Your goal: Scan the records for "scrollbar" and copy each line that contains it.

(Dataset entries)
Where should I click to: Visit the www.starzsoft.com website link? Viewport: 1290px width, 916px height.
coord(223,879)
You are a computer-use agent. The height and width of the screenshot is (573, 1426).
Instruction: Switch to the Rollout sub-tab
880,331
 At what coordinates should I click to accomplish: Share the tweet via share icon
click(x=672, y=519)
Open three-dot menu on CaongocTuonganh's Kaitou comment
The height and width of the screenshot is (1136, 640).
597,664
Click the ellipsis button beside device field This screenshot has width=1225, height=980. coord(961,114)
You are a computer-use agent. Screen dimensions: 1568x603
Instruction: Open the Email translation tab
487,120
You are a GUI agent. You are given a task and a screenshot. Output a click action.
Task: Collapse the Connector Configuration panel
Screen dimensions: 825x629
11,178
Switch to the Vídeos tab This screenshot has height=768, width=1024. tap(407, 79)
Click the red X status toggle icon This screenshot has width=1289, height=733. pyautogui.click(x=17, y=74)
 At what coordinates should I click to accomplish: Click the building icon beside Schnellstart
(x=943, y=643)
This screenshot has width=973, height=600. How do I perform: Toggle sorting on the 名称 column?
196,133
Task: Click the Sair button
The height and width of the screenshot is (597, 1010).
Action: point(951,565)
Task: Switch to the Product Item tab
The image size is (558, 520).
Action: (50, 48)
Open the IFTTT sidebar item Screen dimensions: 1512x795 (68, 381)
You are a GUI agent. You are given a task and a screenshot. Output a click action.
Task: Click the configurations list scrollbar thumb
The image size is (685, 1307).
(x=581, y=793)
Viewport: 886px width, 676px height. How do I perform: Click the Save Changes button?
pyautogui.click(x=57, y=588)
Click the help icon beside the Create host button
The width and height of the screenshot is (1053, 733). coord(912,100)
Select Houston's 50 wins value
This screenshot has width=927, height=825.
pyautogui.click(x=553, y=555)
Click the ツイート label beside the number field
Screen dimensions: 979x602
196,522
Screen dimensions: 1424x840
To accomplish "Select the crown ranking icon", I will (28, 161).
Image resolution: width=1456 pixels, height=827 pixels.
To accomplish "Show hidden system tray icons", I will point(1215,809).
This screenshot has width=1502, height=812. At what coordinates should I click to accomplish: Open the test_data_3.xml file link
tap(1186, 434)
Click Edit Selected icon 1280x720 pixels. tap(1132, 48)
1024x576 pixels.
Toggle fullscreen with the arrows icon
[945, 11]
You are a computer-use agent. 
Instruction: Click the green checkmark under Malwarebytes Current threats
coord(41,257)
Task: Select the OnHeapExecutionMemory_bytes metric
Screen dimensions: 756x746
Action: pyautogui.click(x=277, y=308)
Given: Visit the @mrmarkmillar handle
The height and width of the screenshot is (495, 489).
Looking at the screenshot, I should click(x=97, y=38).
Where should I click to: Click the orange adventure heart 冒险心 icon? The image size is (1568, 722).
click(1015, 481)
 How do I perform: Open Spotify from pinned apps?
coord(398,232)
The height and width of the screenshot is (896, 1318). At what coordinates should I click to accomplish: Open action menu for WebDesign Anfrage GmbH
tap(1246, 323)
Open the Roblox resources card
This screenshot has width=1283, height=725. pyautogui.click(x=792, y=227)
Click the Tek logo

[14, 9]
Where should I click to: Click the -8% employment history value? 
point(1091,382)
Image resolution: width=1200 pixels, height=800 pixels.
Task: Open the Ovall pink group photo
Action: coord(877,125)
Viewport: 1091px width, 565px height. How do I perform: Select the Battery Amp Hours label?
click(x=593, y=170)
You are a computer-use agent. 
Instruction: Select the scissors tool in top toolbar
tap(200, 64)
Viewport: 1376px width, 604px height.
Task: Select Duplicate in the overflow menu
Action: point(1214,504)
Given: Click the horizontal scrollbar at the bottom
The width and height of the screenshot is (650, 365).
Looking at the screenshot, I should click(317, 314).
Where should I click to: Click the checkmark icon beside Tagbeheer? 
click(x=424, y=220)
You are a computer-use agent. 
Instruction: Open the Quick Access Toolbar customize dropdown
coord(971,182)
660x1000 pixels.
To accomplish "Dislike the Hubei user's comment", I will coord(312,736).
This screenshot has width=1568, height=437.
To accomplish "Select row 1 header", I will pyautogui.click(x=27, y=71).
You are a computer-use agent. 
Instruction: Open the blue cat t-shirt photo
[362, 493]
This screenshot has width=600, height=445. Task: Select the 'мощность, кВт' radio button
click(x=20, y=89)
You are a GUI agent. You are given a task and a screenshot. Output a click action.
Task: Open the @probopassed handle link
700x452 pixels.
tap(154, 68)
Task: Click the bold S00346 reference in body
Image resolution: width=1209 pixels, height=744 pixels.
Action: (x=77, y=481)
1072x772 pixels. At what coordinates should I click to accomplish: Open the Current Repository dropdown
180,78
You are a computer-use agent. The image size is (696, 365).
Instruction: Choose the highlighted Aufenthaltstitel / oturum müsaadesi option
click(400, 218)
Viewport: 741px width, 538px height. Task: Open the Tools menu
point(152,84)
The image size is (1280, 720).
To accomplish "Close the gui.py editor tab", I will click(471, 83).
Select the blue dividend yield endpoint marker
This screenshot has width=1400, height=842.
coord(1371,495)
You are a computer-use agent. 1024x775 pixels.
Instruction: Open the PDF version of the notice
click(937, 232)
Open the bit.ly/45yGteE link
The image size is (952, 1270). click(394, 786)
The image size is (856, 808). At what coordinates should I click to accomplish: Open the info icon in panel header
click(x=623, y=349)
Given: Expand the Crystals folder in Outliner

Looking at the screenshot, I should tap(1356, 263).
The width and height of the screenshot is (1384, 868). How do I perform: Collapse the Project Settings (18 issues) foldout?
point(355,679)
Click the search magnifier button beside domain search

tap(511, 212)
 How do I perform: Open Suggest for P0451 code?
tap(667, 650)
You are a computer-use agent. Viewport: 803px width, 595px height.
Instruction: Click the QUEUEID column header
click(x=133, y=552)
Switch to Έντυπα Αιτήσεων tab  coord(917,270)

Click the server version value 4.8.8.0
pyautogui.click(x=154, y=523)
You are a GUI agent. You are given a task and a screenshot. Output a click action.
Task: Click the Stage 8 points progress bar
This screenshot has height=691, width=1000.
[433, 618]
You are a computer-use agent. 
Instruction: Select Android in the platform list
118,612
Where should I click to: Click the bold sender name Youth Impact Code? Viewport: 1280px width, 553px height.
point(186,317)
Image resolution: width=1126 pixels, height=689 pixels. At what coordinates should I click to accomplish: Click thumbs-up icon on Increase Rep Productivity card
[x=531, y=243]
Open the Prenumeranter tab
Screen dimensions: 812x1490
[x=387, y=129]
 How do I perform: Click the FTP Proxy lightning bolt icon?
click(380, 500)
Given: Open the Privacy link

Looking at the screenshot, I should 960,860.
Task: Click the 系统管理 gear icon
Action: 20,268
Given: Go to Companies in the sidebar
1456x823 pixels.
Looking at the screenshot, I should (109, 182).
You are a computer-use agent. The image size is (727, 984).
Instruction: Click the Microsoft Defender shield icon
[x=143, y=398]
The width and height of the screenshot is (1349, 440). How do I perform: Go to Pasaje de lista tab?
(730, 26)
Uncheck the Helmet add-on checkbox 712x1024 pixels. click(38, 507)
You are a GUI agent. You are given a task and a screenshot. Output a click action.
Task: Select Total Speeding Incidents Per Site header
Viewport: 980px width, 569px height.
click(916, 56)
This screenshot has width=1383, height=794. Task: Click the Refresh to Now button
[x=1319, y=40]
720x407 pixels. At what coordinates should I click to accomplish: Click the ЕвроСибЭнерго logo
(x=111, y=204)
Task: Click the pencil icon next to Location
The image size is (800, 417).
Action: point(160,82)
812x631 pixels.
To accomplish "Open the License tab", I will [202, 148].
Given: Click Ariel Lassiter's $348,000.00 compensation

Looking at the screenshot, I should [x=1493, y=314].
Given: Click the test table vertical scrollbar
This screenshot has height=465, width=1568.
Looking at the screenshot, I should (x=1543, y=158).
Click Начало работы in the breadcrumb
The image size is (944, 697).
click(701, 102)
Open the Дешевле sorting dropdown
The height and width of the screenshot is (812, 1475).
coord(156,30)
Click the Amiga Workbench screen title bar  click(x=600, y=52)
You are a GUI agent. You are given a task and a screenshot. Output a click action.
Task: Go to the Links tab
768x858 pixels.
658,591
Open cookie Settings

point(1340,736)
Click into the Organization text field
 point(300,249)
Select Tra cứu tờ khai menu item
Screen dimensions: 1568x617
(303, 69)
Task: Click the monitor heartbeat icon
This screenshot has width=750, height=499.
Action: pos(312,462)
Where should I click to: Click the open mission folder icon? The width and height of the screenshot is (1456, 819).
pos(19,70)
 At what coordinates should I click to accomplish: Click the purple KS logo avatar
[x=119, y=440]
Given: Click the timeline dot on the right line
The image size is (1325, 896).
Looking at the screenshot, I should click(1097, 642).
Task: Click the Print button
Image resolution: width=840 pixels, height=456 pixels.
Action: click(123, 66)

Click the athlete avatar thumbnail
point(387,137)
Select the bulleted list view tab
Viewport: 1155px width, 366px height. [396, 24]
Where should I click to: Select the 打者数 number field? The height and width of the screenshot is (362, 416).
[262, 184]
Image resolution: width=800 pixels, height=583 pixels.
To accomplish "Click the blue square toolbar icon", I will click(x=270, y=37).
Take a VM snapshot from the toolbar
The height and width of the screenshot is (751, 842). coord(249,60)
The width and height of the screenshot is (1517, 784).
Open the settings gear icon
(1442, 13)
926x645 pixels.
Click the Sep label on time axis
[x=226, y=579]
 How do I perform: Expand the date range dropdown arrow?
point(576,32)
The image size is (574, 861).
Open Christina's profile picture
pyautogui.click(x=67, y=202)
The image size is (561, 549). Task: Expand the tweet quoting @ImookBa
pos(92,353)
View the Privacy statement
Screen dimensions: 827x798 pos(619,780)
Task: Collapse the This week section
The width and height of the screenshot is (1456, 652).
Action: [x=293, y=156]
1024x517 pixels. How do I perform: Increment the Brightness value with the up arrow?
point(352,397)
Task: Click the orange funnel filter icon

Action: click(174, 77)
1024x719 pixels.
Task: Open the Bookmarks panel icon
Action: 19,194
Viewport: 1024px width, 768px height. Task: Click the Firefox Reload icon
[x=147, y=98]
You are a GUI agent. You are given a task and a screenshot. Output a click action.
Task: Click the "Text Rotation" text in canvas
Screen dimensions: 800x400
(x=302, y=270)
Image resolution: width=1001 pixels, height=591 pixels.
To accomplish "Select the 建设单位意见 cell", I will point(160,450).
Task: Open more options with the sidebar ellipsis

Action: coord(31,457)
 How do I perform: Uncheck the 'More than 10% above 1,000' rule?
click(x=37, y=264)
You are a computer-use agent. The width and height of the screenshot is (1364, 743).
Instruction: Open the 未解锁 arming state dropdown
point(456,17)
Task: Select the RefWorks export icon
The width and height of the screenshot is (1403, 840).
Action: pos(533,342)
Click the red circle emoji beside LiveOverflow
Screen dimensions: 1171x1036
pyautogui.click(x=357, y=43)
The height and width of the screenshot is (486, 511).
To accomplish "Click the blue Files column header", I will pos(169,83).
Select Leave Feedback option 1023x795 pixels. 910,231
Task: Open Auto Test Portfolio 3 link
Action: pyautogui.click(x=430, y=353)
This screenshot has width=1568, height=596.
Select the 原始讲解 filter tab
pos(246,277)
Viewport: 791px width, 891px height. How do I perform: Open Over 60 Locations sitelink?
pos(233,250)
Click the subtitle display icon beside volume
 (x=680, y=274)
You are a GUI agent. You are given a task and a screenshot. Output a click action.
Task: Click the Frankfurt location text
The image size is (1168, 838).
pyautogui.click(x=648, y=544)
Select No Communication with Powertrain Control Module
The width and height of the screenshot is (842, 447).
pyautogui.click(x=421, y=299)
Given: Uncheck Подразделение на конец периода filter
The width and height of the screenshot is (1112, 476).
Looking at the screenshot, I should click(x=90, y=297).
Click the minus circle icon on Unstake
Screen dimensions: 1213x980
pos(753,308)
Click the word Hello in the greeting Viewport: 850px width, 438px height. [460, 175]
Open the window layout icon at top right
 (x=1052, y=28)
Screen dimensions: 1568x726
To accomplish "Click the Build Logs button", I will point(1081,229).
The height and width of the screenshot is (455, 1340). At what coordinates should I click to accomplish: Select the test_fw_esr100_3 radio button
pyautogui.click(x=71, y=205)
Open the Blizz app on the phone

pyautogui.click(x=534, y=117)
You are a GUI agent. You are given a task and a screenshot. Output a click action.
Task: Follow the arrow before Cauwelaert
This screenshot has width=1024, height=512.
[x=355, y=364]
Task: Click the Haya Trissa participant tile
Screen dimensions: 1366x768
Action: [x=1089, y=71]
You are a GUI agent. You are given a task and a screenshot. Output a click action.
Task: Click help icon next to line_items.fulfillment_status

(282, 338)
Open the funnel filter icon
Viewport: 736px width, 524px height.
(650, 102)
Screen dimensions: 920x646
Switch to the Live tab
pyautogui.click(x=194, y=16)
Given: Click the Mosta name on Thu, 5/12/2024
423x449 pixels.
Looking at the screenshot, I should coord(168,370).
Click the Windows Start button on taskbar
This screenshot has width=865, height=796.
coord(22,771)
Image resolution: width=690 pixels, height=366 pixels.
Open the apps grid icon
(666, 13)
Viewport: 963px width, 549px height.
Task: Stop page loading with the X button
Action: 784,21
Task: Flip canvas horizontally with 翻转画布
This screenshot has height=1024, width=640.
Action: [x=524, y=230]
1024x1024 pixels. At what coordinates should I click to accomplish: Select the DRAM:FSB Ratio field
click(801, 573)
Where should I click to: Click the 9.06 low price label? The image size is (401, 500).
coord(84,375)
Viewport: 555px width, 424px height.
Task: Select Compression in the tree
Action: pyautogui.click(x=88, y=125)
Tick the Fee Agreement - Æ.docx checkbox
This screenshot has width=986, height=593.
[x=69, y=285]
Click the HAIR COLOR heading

Exercise solution:
Task: Click the configurations list scrollbar thumb
Given: Click the horizontal scrollbar at the bottom
Given: Click the test table vertical scrollbar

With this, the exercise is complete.